TASK DETAILS: Write the entries out exactly, with the final line being the one containing "挤出机电磁加热器 (643, 403)".

DATA EXTRACTS:
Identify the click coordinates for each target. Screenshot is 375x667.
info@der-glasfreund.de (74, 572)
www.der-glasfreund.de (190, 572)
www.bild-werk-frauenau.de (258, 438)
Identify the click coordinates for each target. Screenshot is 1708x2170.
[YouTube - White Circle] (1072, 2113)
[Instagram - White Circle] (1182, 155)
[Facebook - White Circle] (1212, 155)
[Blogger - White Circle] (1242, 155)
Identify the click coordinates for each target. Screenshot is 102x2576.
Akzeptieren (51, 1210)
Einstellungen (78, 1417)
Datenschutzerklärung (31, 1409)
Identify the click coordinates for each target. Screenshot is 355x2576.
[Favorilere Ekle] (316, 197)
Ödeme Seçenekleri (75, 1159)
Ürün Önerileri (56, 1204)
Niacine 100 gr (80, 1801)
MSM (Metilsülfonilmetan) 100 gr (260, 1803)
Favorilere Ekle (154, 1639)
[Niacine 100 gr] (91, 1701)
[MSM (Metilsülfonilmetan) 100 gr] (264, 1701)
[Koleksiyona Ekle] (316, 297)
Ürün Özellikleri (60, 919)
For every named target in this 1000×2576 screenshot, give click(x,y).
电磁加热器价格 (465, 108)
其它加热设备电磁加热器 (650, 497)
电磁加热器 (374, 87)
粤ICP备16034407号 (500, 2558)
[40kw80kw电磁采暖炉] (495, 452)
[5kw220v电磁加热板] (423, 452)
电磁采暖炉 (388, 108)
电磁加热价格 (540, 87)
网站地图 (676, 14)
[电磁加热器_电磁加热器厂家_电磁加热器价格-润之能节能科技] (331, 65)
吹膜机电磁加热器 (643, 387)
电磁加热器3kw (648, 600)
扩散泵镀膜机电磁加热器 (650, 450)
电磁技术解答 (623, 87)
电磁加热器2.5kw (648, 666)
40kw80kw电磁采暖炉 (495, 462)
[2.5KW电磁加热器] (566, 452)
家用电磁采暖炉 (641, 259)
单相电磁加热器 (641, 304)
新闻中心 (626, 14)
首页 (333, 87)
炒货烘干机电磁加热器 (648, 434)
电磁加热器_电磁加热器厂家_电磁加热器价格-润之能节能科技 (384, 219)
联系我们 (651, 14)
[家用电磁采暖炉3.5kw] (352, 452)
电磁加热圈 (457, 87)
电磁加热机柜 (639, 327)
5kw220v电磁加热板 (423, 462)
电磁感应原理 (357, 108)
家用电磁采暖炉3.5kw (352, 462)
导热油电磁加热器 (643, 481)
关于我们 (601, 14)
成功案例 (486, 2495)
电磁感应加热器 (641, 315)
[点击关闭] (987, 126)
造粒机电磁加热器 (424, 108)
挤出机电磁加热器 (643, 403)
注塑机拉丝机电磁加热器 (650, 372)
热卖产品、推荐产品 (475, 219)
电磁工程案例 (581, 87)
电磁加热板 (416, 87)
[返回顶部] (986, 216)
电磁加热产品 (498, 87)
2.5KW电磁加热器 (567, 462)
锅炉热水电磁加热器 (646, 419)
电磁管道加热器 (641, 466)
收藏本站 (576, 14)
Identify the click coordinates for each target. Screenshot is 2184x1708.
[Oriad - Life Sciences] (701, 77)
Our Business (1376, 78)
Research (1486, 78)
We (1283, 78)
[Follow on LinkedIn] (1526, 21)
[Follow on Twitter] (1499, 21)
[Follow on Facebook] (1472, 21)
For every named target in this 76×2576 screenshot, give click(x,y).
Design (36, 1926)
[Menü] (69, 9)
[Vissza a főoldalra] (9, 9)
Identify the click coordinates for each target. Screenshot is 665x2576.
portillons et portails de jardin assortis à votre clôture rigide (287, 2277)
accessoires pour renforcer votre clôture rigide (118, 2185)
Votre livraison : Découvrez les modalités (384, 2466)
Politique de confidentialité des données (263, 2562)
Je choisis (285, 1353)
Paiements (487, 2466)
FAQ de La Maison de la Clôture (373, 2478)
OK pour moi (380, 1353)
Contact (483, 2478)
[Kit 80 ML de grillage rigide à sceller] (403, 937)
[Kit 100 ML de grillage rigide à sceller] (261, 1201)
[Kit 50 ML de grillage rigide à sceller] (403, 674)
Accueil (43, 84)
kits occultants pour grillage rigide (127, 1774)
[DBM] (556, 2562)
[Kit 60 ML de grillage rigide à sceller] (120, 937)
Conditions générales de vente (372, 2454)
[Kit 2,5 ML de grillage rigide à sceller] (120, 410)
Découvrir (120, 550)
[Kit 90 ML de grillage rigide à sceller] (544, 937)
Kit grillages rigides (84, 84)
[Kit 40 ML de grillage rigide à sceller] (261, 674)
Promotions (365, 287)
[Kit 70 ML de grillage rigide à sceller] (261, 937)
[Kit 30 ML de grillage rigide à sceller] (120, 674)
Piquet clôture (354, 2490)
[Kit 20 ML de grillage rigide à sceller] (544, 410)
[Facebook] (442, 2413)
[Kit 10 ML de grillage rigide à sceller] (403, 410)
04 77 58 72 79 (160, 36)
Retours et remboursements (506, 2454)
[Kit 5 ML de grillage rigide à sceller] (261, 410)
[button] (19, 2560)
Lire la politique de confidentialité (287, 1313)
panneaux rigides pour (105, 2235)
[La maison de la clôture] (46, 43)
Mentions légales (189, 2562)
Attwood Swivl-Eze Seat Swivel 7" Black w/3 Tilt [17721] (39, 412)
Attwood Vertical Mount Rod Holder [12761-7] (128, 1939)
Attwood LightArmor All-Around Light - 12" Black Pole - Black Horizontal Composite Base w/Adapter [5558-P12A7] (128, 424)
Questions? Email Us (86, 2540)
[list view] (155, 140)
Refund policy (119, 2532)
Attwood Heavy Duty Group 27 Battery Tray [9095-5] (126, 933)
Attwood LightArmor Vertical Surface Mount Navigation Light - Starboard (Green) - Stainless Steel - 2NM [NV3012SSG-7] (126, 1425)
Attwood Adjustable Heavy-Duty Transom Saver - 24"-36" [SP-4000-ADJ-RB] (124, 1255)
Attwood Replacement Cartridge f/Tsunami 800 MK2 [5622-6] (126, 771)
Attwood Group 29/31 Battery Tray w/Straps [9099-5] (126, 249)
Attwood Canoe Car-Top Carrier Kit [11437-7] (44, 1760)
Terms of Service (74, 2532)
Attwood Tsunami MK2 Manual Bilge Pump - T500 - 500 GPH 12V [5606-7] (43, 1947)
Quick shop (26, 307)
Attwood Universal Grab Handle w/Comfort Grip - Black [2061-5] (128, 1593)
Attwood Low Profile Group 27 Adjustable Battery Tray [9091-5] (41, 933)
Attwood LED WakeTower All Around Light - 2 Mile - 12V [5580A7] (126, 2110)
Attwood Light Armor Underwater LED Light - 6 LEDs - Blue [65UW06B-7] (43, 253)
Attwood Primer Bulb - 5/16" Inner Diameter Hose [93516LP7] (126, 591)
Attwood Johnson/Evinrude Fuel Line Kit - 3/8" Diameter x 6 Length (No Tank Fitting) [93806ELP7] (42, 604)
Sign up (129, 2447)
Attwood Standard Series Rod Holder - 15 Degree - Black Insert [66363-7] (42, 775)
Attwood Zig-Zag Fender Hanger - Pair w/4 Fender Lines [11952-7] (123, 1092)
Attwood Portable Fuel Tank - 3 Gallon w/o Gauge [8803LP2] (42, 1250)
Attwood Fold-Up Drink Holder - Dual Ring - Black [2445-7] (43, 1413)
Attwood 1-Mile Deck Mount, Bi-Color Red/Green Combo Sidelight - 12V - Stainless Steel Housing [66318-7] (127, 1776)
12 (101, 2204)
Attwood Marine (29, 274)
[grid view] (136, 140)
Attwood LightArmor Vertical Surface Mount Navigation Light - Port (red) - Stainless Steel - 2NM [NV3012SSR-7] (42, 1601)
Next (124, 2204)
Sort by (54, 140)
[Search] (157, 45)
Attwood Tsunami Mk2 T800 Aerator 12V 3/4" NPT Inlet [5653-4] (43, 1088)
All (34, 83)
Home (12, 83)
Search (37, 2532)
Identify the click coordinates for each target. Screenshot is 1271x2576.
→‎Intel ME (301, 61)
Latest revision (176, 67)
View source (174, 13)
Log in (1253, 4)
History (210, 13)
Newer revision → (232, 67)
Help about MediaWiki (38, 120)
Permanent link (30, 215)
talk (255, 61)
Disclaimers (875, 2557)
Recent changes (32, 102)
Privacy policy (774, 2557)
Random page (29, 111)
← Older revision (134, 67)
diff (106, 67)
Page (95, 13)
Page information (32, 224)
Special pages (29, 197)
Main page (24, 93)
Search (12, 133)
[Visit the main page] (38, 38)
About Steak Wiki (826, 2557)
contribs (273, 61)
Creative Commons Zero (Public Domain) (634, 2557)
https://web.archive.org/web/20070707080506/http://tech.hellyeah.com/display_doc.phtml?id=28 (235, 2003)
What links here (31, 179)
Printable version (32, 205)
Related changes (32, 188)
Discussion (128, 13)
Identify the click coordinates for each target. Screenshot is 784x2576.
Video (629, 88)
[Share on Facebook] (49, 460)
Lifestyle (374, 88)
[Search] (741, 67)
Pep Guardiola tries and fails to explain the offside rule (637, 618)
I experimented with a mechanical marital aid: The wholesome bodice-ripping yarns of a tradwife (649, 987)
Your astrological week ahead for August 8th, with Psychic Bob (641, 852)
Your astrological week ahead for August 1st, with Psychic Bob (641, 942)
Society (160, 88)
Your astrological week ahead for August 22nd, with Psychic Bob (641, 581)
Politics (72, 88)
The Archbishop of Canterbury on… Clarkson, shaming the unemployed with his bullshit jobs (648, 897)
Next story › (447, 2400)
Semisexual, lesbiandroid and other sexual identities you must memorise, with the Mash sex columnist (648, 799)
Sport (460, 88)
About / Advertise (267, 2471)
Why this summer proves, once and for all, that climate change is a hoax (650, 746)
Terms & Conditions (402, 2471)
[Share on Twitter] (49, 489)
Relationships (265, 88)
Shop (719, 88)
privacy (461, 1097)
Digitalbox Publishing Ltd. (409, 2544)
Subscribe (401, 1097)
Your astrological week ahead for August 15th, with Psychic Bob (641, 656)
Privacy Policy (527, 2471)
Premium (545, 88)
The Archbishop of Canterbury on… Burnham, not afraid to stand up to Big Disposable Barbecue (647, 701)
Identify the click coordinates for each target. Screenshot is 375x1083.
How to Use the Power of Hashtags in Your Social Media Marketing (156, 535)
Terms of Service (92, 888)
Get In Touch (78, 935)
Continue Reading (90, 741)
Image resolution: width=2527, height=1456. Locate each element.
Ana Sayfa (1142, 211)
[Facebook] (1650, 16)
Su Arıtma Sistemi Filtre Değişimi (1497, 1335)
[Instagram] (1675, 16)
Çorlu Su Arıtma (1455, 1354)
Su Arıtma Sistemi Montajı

ANSWER TO THIS EXERCISE:
Identify the click coordinates for each target. Screenshot is 375x667.
info@der-glasfreund.de (74, 572)
www.der-glasfreund.de (190, 572)
www.bild-werk-frauenau.de (258, 438)
Identify the click coordinates for each target. Screenshot is 1708x2170.
[YouTube - White Circle] (1072, 2113)
[Instagram - White Circle] (1182, 155)
[Facebook - White Circle] (1212, 155)
[Blogger - White Circle] (1242, 155)
Identify the click coordinates for each target. Screenshot is 102x2576.
Akzeptieren (51, 1210)
Einstellungen (78, 1417)
Datenschutzerklärung (31, 1409)
Identify the click coordinates for each target. Screenshot is 355x2576.
[Favorilere Ekle] (316, 197)
Ödeme Seçenekleri (75, 1159)
Ürün Önerileri (56, 1204)
Niacine 100 gr (80, 1801)
MSM (Metilsülfonilmetan) 100 gr (260, 1803)
Favorilere Ekle (154, 1639)
[Niacine 100 gr] (91, 1701)
[MSM (Metilsülfonilmetan) 100 gr] (264, 1701)
[Koleksiyona Ekle] (316, 297)
Ürün Özellikleri (60, 919)
For every named target in this 1000×2576 screenshot, give click(x,y).
电磁加热器价格 (465, 108)
其它加热设备电磁加热器 (650, 497)
电磁加热器 (374, 87)
粤ICP备16034407号 (500, 2558)
[40kw80kw电磁采暖炉] (495, 452)
[5kw220v电磁加热板] (423, 452)
电磁采暖炉 (388, 108)
电磁加热价格 (540, 87)
网站地图 (676, 14)
[电磁加热器_电磁加热器厂家_电磁加热器价格-润之能节能科技] (331, 65)
吹膜机电磁加热器 (643, 387)
电磁加热器3kw (648, 600)
扩散泵镀膜机电磁加热器 (650, 450)
电磁技术解答 (623, 87)
电磁加热器2.5kw (648, 666)
40kw80kw电磁采暖炉 (495, 462)
[2.5KW电磁加热器] (566, 452)
家用电磁采暖炉 (641, 259)
单相电磁加热器 (641, 304)
新闻中心 (626, 14)
首页 (333, 87)
炒货烘干机电磁加热器 (648, 434)
电磁加热器_电磁加热器厂家_电磁加热器价格-润之能节能科技 (384, 219)
联系我们 (651, 14)
[家用电磁采暖炉3.5kw] (352, 452)
电磁加热圈 (457, 87)
电磁加热机柜 (639, 327)
5kw220v电磁加热板 (423, 462)
电磁感应原理 (357, 108)
家用电磁采暖炉3.5kw (352, 462)
导热油电磁加热器 (643, 481)
关于我们 (601, 14)
成功案例 (486, 2495)
电磁感应加热器 (641, 315)
[点击关闭] (987, 126)
造粒机电磁加热器 (424, 108)
挤出机电磁加热器 (643, 403)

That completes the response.